A novel porcine circovirus 4 (PCV4) was recently identified in Chinese and Korean pig herds. Although several conventional polymerase chain reaction (cPCR) and real-time PCR (qPCR) assays were used for PCV4 detection, more sensitive and reliable qPCR assay is needed that can simultaneously detect PCV4 and internal positive control (IPC) to avoid false-negative results. In the present study, a duplex qPCR (dqPCR) assay was developed using primers/probe sets targeting the PCV4 Cap gene and pig (glyceraldehyde-3-phosphate dehydrogenase) GAPDH gene as an IPC. The developed dqPCR assay was specifically detected PCV4 but not other PCVs and porcine pathogens, indicating that the newly designed primers/probe set is specific to the PCV4 Cap gene.
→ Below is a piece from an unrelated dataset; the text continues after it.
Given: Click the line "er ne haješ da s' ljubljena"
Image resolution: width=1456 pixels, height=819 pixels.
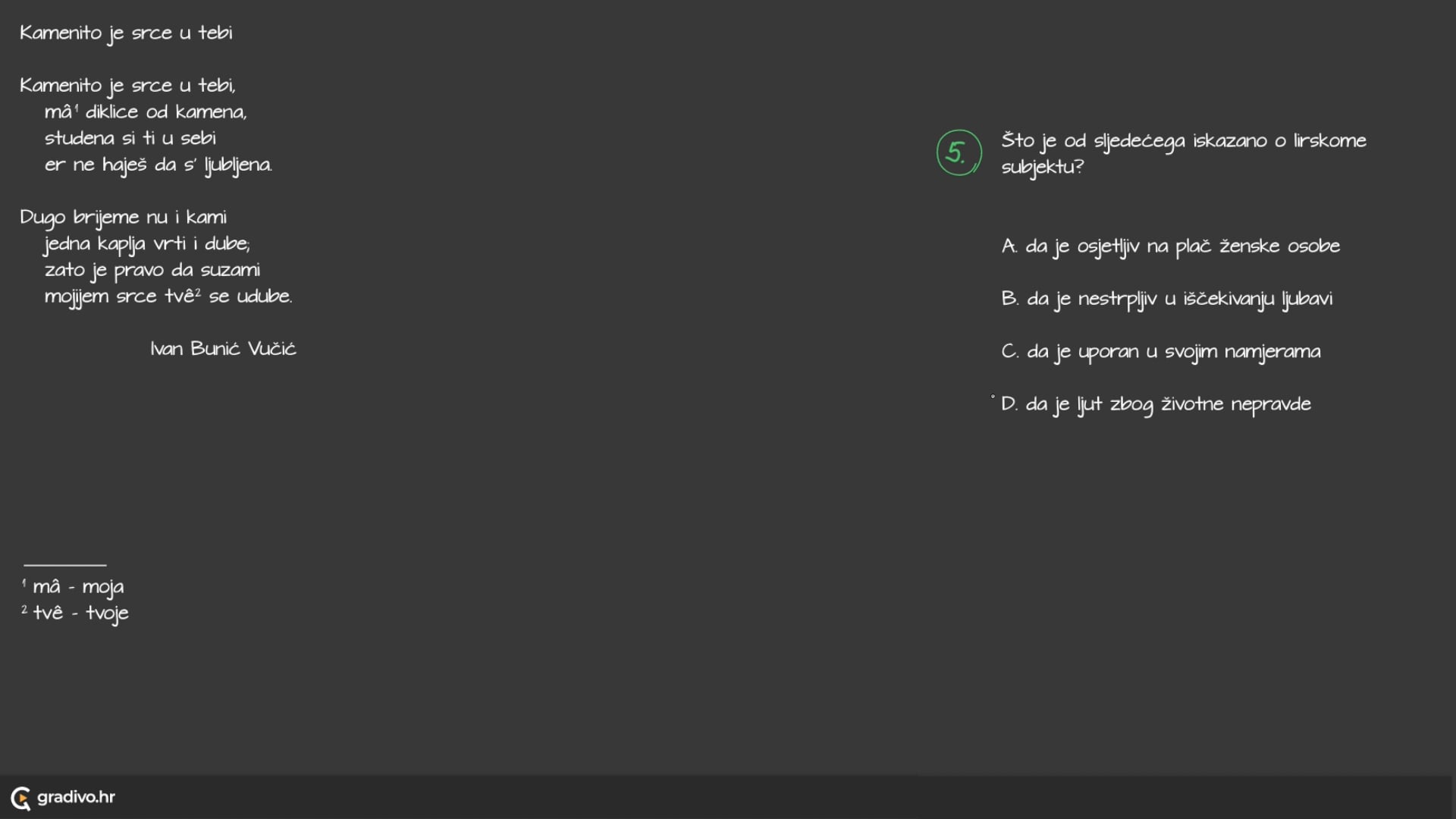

Furthermore, GAPDH was stably amplified by the dqPCR in all tested viral and clinical samples containing pig cellular materials, indicating the high reliability of the dqPCR assay. The limit of detection of the assay 5 copies of the target PCV4 genes, but the sensitivity of the assay was higher than that of the previously described assays. The assay demonstrated high repeatability and reproducibility, with coefficients of intra-assay and inter-assay variation of less than 1.0%. Clinical evaluation using 102 diseased pig samples from 18 pig farms showed that PCV4 circulated in the Korean pig population. The detection rate of PCV4 obtained using the newly developed dqPCR was 26.5% (27/102), which was higher than that obtained using the previously described cPCR and TaqMan probe-based qPCR and similar to that obtained using the previously described SYBR Green-based qPCR. The dqPCR assay with IPC is highly specific, sensitive, and reliable for detecting PCV4 from clinical samples, and it will be useful for etiological diagnosis, epidemiological study, and control of the PCV4 infections.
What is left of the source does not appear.